Nostradamus Centuries I, Quatrain 76.

The impression of this god-like figure is the last clear memory Nostradamus had retained from the night before because, in holding the vision in his mind, all normal channels closed down.

"I went to a deeper level, hovering close to the unconscious precipice and maybe even further.

"In order for me to remember other details of this communion with these beings I therefore need these mnemonic trails, these emotional links stirred by words. I need ancient techniques of recall rather than direct memory."

He had seen a duality and placed upon it ancient names to fit its emotional aura but in reality he knew that the images were not Hermes and Sophia. Even though their initial presence had called these gods to mind the actual emotional aura of these spirits drew them back to him..

"This god of mine, this dual god is a union of two lesser beings. Two people whose personal lives are in some way linked to mine. Perhaps she is Aralyn but who is he and what has he to do with her?"

Nostradamus felt the yearning ache left by his vision. Lovers tied in duality for harmonically they are one. Their differences create this yearning tension that their unity resolves. And from them, in them was his quest, the response itself an entwined meaning. He became more certain she held the essence of Aralyn, and the other half, the masculine half, the hidden secret of her fate.

And Nostradamus felt other things, emotional things, brought out by his aroused senses. From her there was a movement away, a locking out of him. Aralyn dead, aloof from Nostradamus. And from the male side of the equation a contact strong in purpose. A common goal, united need, to save, to be eternally united with this ill-fated female half.

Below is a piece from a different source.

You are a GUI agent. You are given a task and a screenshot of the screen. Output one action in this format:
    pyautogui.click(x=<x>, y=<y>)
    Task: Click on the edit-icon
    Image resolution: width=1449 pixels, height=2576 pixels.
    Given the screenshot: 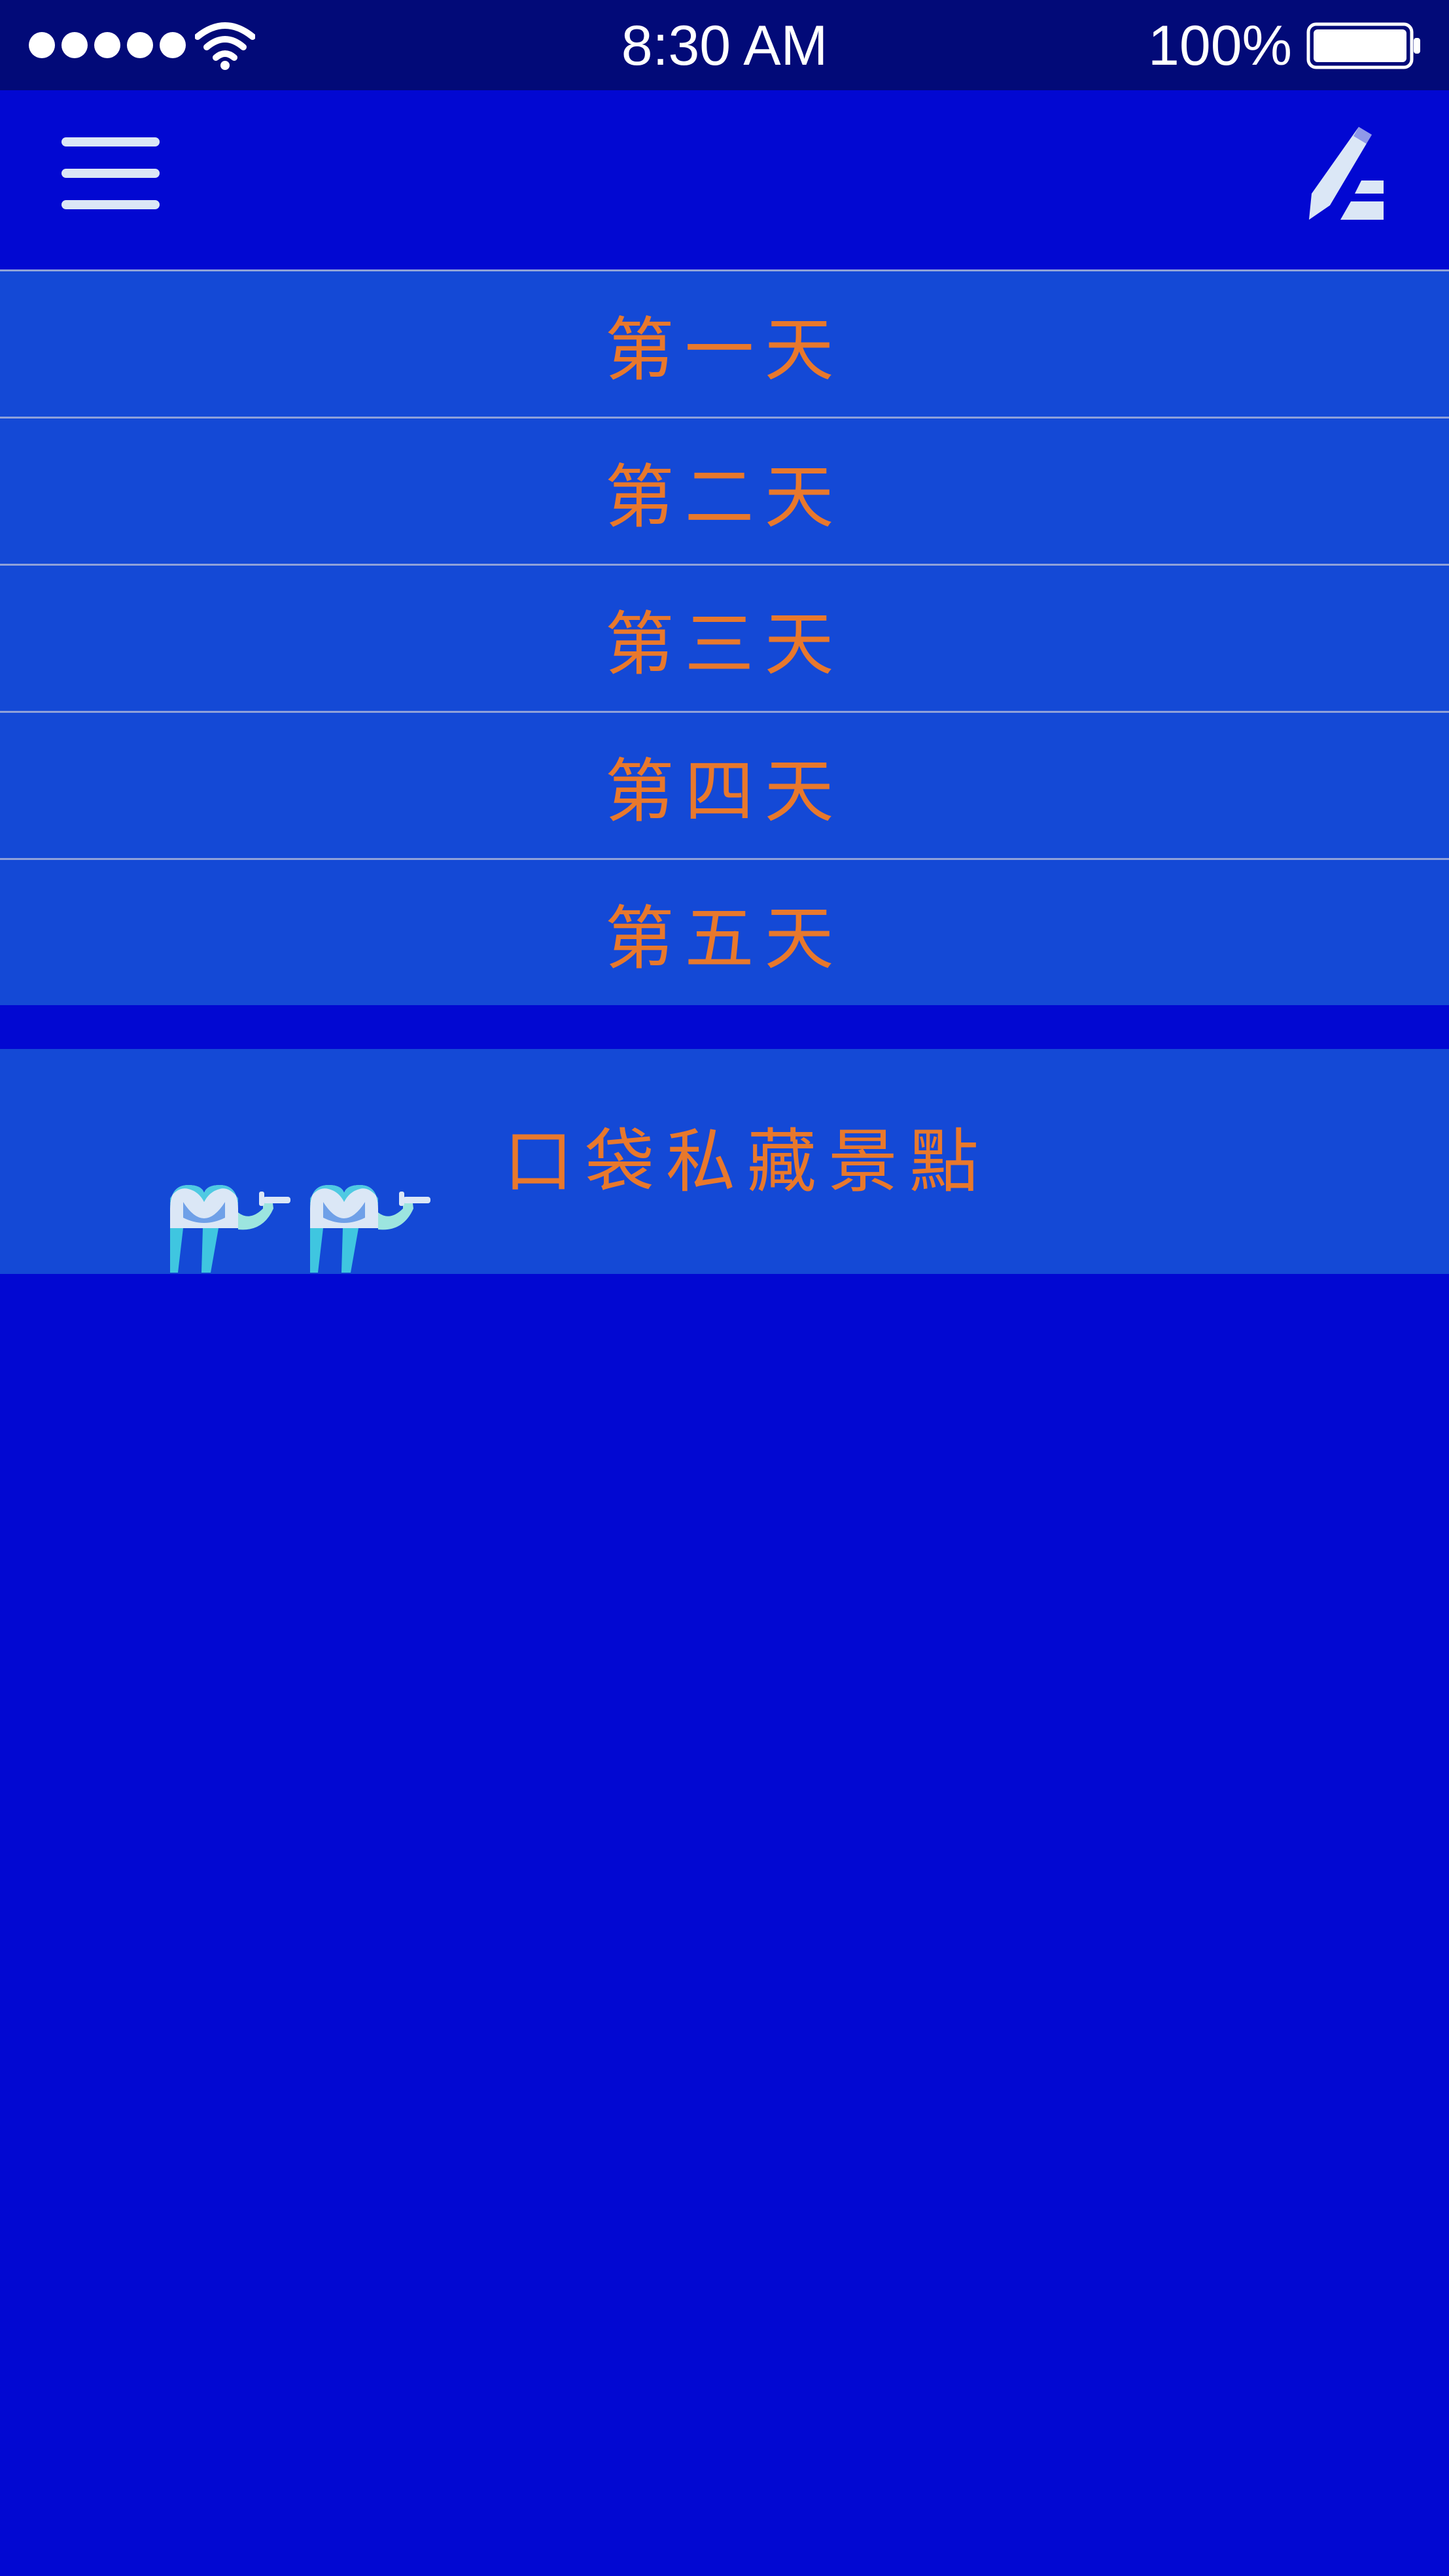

Nostradamus now knew more. Emotion triggered recall. He felt an ongoing memory left by that presence in his mind. Vestiges of thought and facts left buried in this 16th century brain. He sensed the language and the man, felt a bond that would not break; their sublime minds he knew were joined. He whispered "I and this strange fellow are locked in a most unearthly course, a spiritual conspiracy"

There was no clear recollection of the detail and Nostradamus hoped that repeated visitations would bring clarity to the plan. At this stage all he felt was a comfortable sense of an ally working to the same end. An ally that sought to circumvent the same tragedy he had induced on Aralyn.

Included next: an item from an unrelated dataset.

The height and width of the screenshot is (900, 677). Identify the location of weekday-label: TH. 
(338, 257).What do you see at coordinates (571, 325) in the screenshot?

During the time he had been visited Nostradamus knew he had pressed his own case. It had not all been one way. His mind followed their emotional trail but they, in turn, used his. There were strong emotional associations whenever he brought the visitor and his aims together. This strength of satisfaction was the basis on which he relied to recall their meeting.

Nostradamus did not dwell on one part of his life for it gave him no pleasure but it lay at the heart of his quest and he could feel their awareness of it. They drew it from him against his will and it lay harsh amongst his other thoughts. "I propelled the dying Carolin into the future. A future where she would once more be with me. Born again to live with me. Slightly altered but essentially the same. I used formulae given to me by Scaliger but my clumsy, sacrilegious attempts failed. "

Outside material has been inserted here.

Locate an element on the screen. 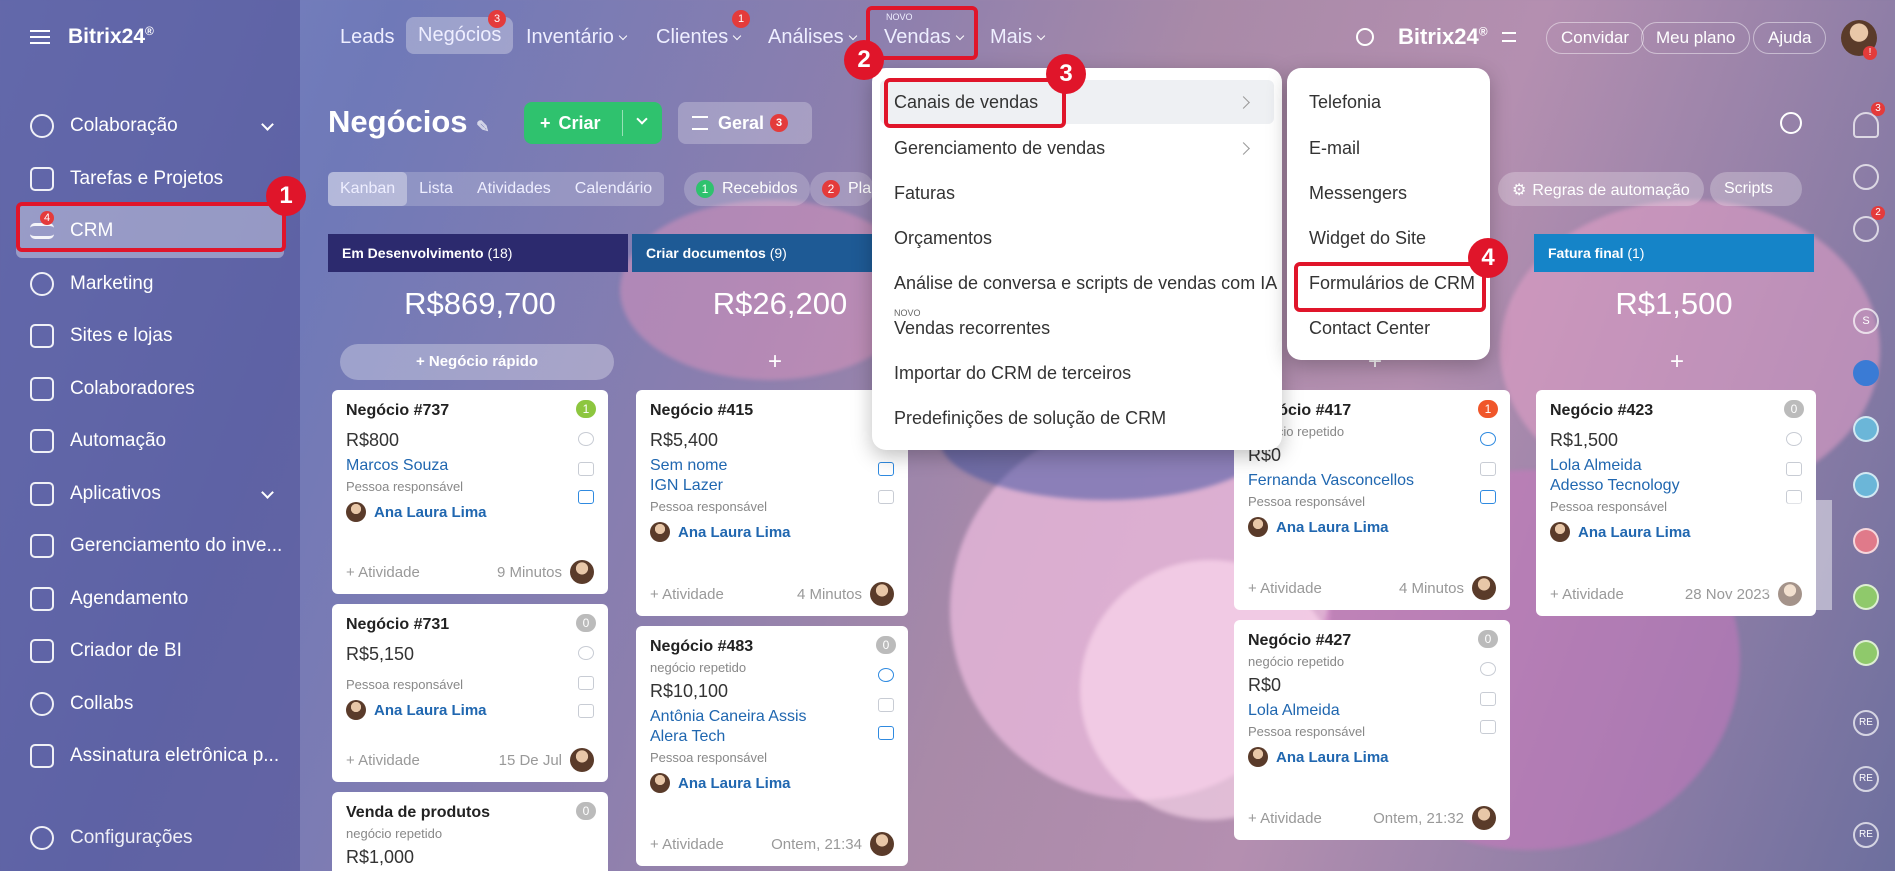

He knew long ago that he had failed for she did not reappear. Its failure was a source of guilt for this besotted man. Driven by guilt Nostradamus had come to believe Aralyn was now in some other time outside his control and destined for an undeserved fate.

Guilt had driven him on this quest and would not end until he felt he had undone the harm he had caused. Only by rescuing Aralyn from wherever she was and placing her in a better time, a chosen time and not one of chance, would he be absolved. The vision that he had encountered was in empathy with his cause. It knew his feelings and carefully unravelled his deeply hidden hurt. This he knew and it pleased him.